------ Data for processing ------

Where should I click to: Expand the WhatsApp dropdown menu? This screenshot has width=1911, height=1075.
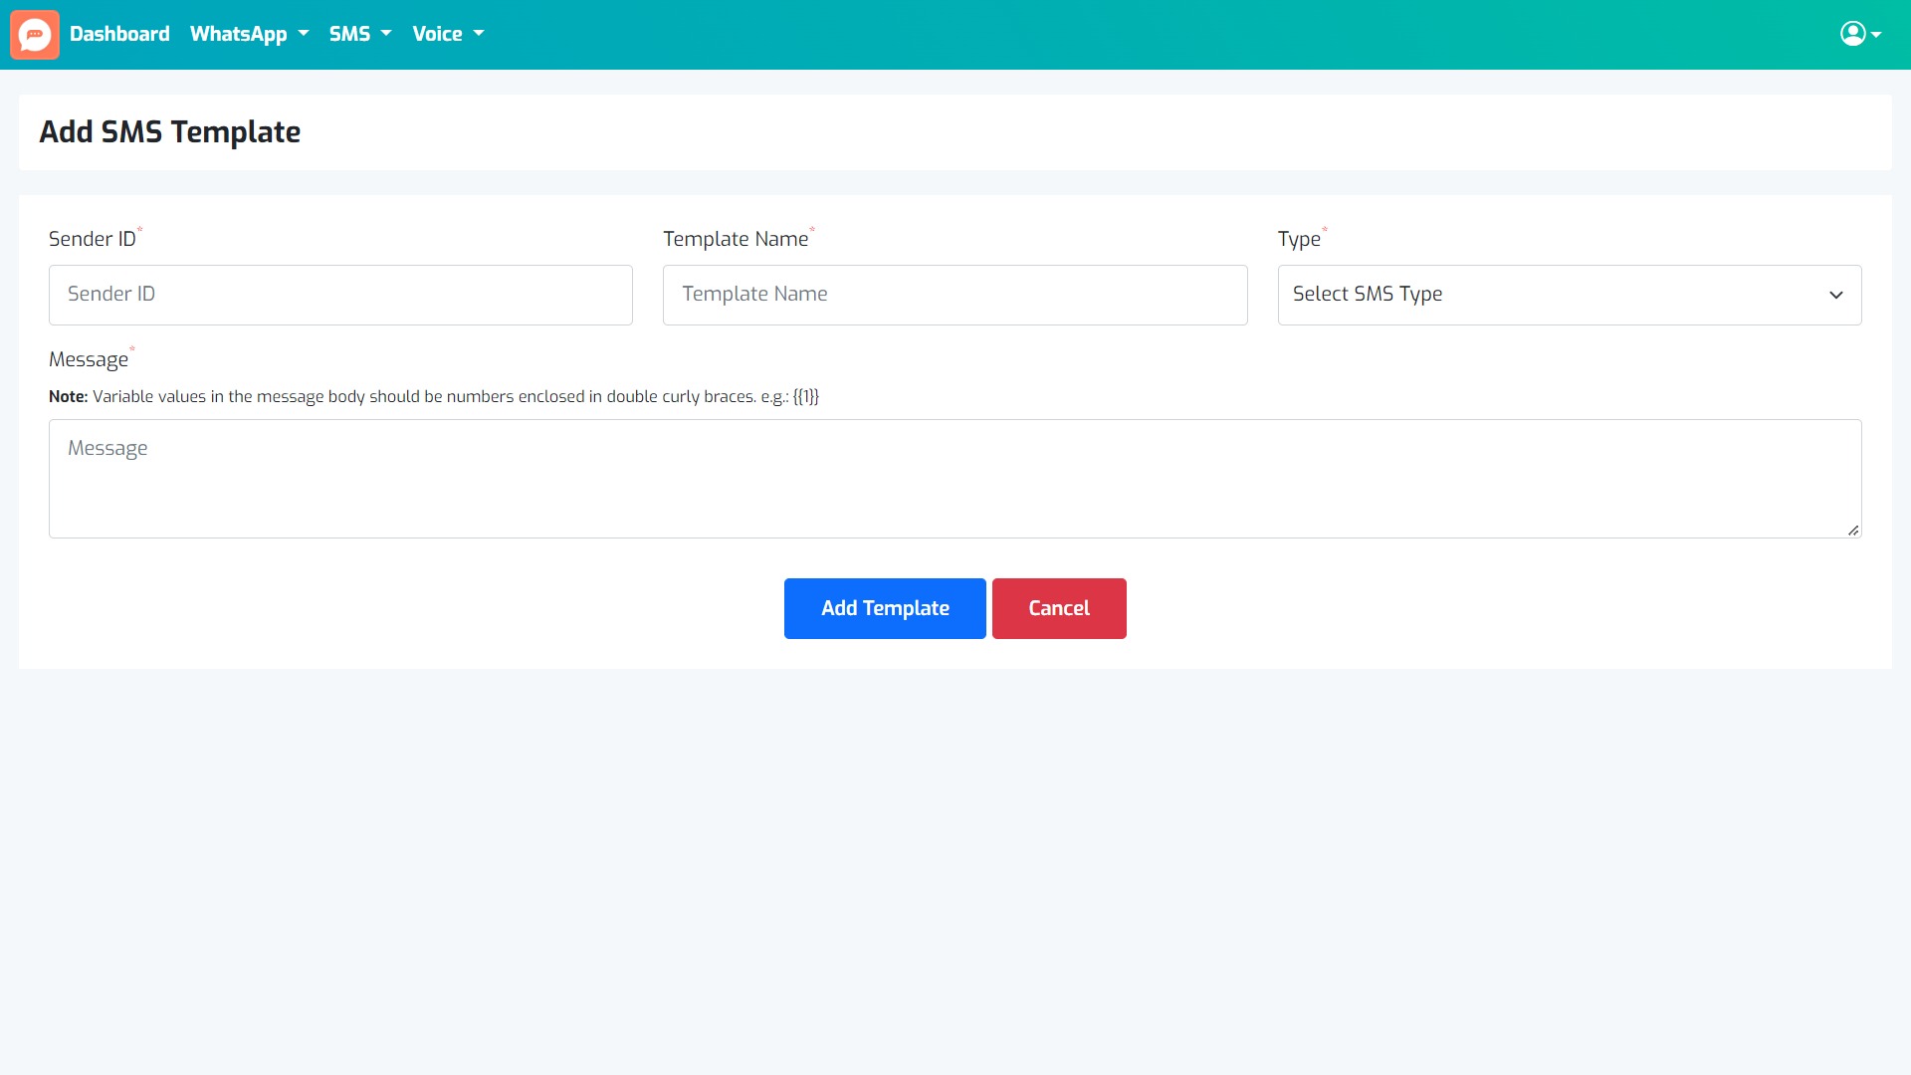pos(250,34)
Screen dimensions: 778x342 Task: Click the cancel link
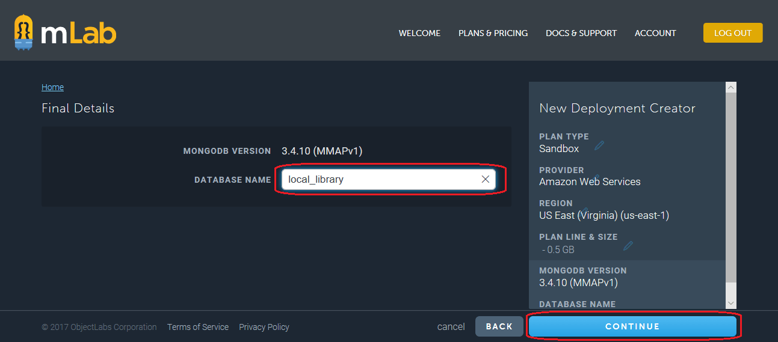(x=451, y=327)
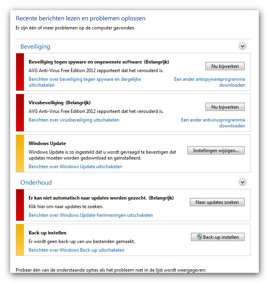269x283 pixels.
Task: Select the Onderhoud section heading
Action: click(36, 183)
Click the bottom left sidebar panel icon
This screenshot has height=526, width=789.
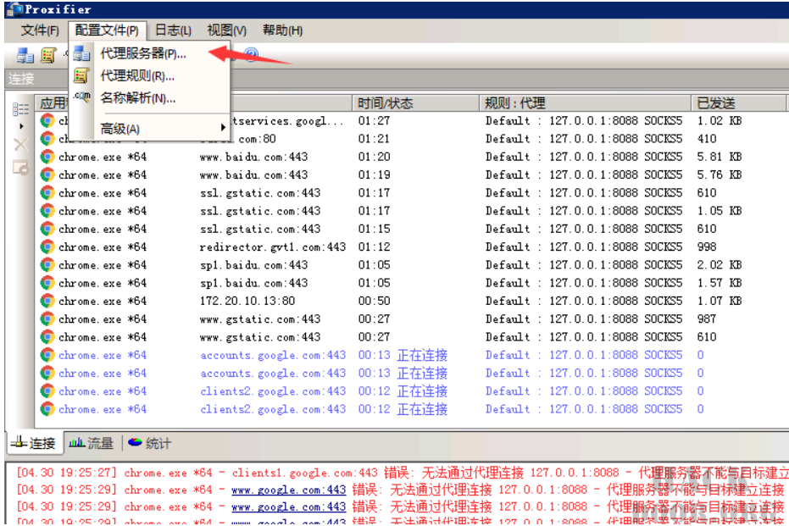(x=21, y=167)
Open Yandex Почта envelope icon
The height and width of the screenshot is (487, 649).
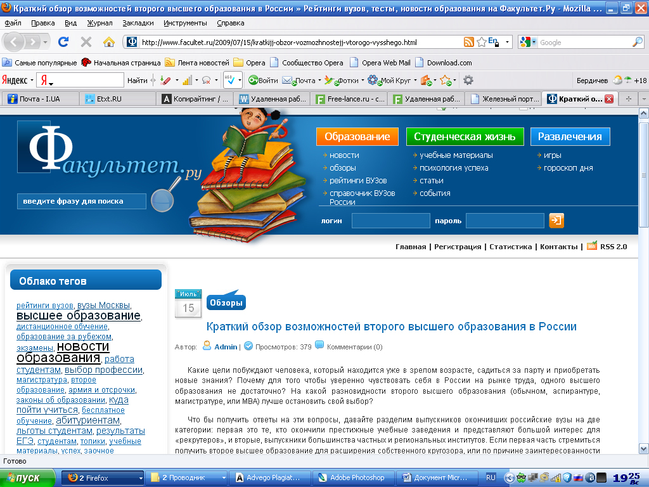point(287,81)
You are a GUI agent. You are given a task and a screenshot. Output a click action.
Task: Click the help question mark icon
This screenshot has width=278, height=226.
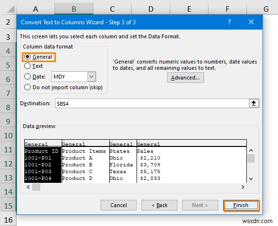pyautogui.click(x=229, y=22)
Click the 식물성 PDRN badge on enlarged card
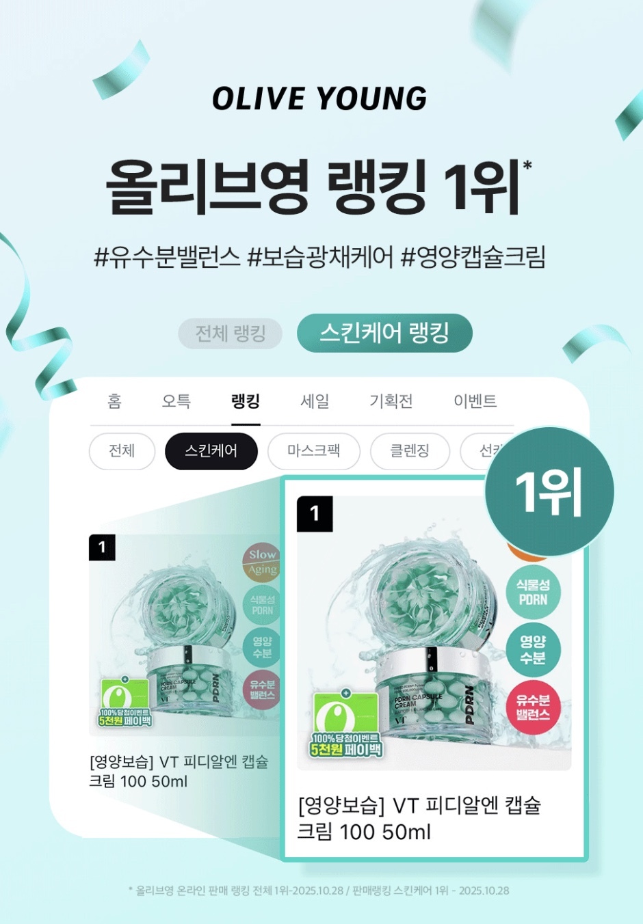This screenshot has height=924, width=643. click(533, 593)
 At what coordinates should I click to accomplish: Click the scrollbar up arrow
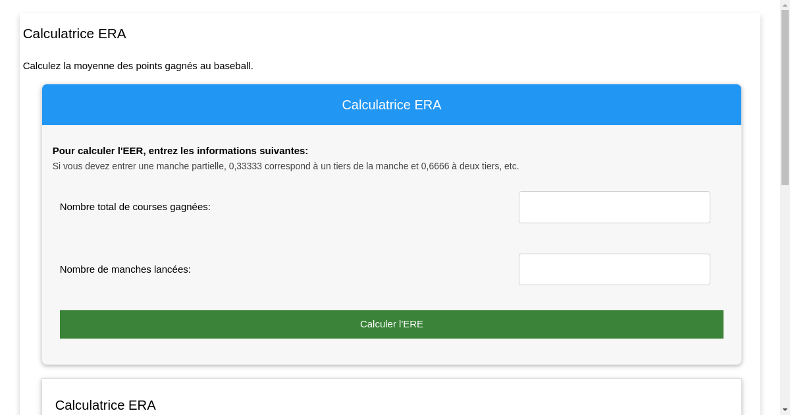tap(785, 5)
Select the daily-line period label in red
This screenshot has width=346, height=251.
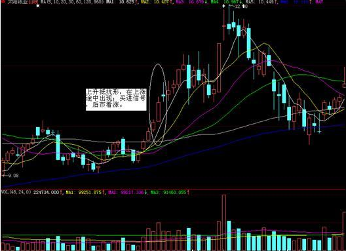tap(33, 2)
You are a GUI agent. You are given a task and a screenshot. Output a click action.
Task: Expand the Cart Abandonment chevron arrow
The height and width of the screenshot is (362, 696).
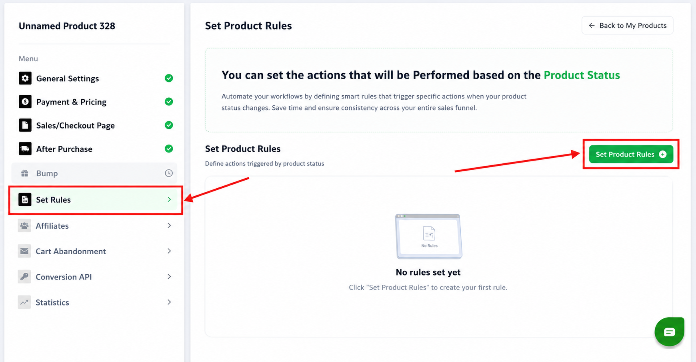tap(169, 251)
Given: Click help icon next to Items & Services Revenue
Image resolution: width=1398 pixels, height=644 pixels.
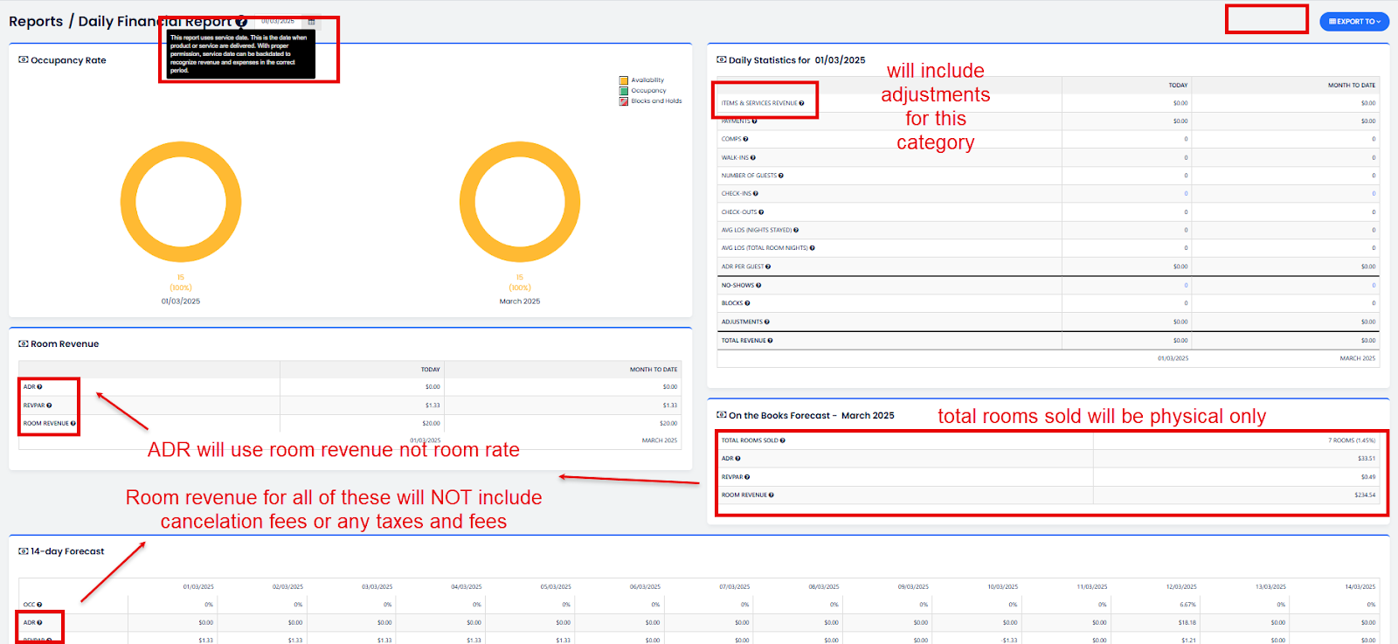Looking at the screenshot, I should coord(801,103).
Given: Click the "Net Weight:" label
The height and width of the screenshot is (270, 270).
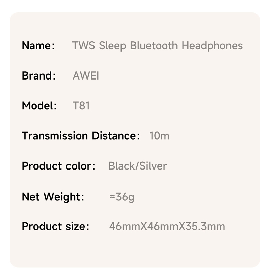Looking at the screenshot, I should [53, 197].
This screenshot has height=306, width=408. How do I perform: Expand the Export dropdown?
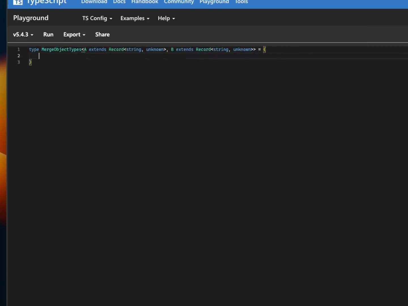[x=74, y=35]
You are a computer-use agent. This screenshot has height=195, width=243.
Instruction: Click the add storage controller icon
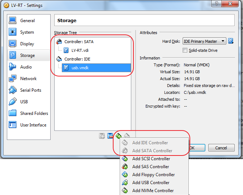pyautogui.click(x=118, y=136)
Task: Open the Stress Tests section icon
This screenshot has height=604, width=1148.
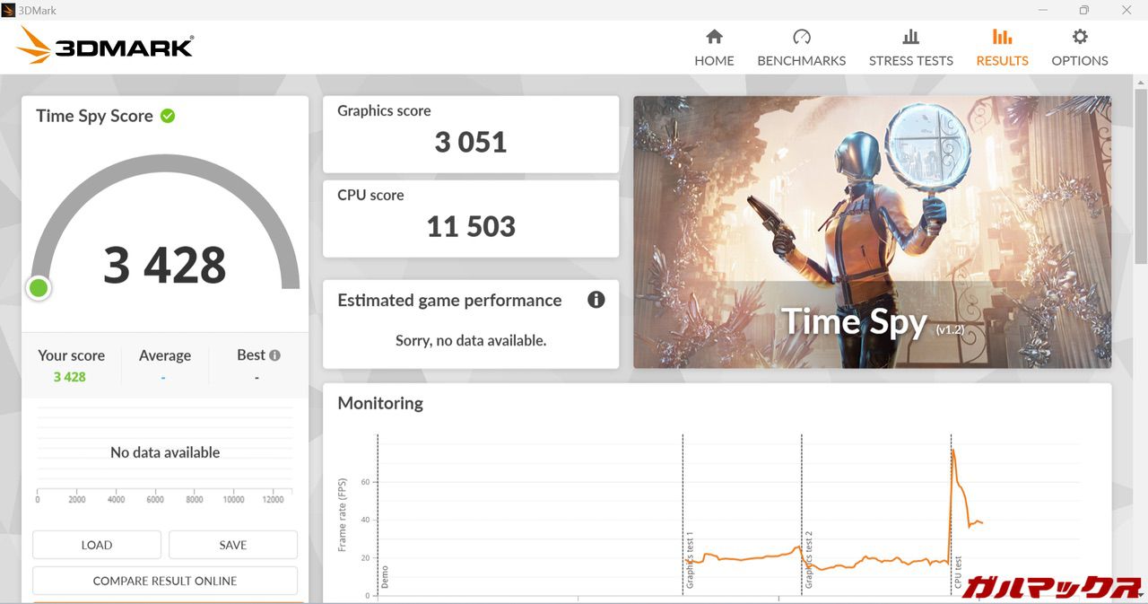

------

Task to complete |
Each record above must be retyped exactly. Omit the pictures.

Your solution |
Where should I click to: Expand the WhatsApp dropdown menu? This screenshot has width=1911, height=1075.
pos(250,34)
Screen dimensions: 778x342 Task: Click the cancel link
(x=451, y=327)
269x283 pixels.
Task: Select the Onderhoud section heading
Action: click(36, 183)
Click the bottom left sidebar panel icon
This screenshot has height=526, width=789.
(x=21, y=167)
Open Yandex Почта envelope icon
The height and width of the screenshot is (487, 649).
point(287,81)
You are a GUI agent. You are given a task and a screenshot. Output a click action.
Task: Click the help question mark icon
This screenshot has width=278, height=226.
pyautogui.click(x=229, y=22)
Click the 식물성 PDRN badge on enlarged card
This screenshot has height=924, width=643. click(533, 593)
 At what coordinates should I click to accomplish: Click the scrollbar up arrow
tap(785, 5)
Select the daily-line period label in red
This screenshot has width=346, height=251.
tap(33, 2)
You are a GUI agent. You are given a task and a screenshot. Output a click action.
Task: Expand the Cart Abandonment chevron arrow
The height and width of the screenshot is (362, 696).
tap(169, 251)
Given: Click help icon next to Items & Services Revenue
Image resolution: width=1398 pixels, height=644 pixels.
Looking at the screenshot, I should coord(801,103).
Given: Click the "Net Weight:" label
The height and width of the screenshot is (270, 270).
Looking at the screenshot, I should [53, 197].
This screenshot has height=306, width=408. How do I perform: Expand the Export dropdown?
[x=74, y=35]
You are a computer-use agent. This screenshot has height=195, width=243.
Instruction: Click the add storage controller icon
pyautogui.click(x=118, y=136)
Task: Open the Stress Tests section icon
This screenshot has height=604, width=1148.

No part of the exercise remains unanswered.